One could wonder why it is we MAKE it our business by unequivocally supporting Israel. Not supporting Israel would do more to lessen the root causes of anti-american sentiment (and terrorism) in the arab world than any other single act. This is a fundamental act of disrespect (from their point of view) that would look like a step towards respect (from their point of view) if we withdrew our enormous financial support of Israel and recognized Palestine.

The other thing is that we meddle. A lot. No, really: I mean a lot - from the perspective of our enemies. And we have a long history of treating non-European nations poorly if they have stuff we want and we can't agree to terms of exchange. The thing is that its not US doing it. It is corporate interests doing it, in some cases with the backing of the US military. You've read Maj. Gen. Smedley Butler's "War is a Racket?" A little dated and the issues he is describing post WWI have escalated dramatically and globally post WWII.

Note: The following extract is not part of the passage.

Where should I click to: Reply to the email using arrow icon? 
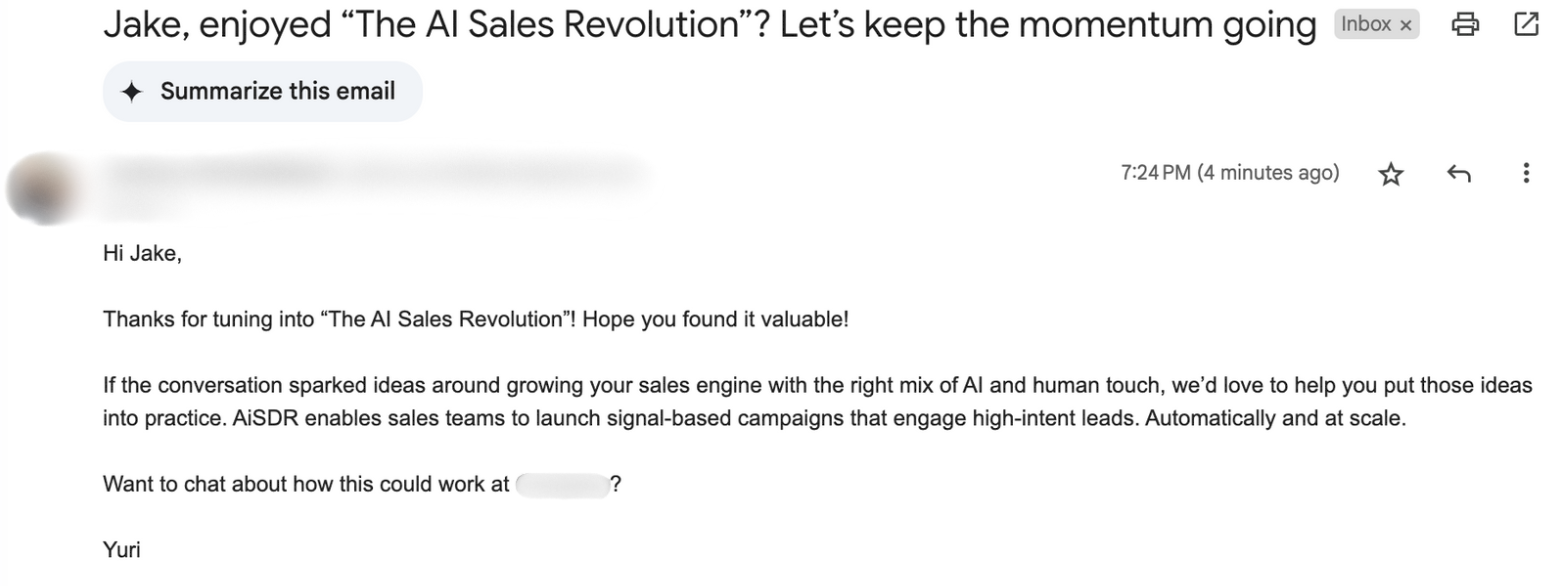tap(1458, 174)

If we respected the cultures and their rights to self determination of the various places we have vested interests instead of meddling there wouldn't be the build up of resentment. That resentment towards the US did NOT exist prior to WWII. This isn't Islam vs. Christians and Jews. It is the resentment caused by a global power running roughshod around the world looking after its own interests (and the profits of the multinational corporations) at the expense of their sovereignty. The British did it first. "We" learned to do it via money instead of empire. Then the money figured out how to do it without even needing to be beholden to any particular government. Its the other way around now: the politicians need the money... so the troops sometimes go where the money needs them to.

The average American is unaware of this little nugget of our foreign policy. The average Arab is much more aware of it. That is what fuels the hate.

Let me say that slightly differently: the average American is unaware of why their country is so hated in some parts of the world. Seeing it then from their own point of view - we represent freedom so they must hate freedom. How can they hate freedom?! They must be evil.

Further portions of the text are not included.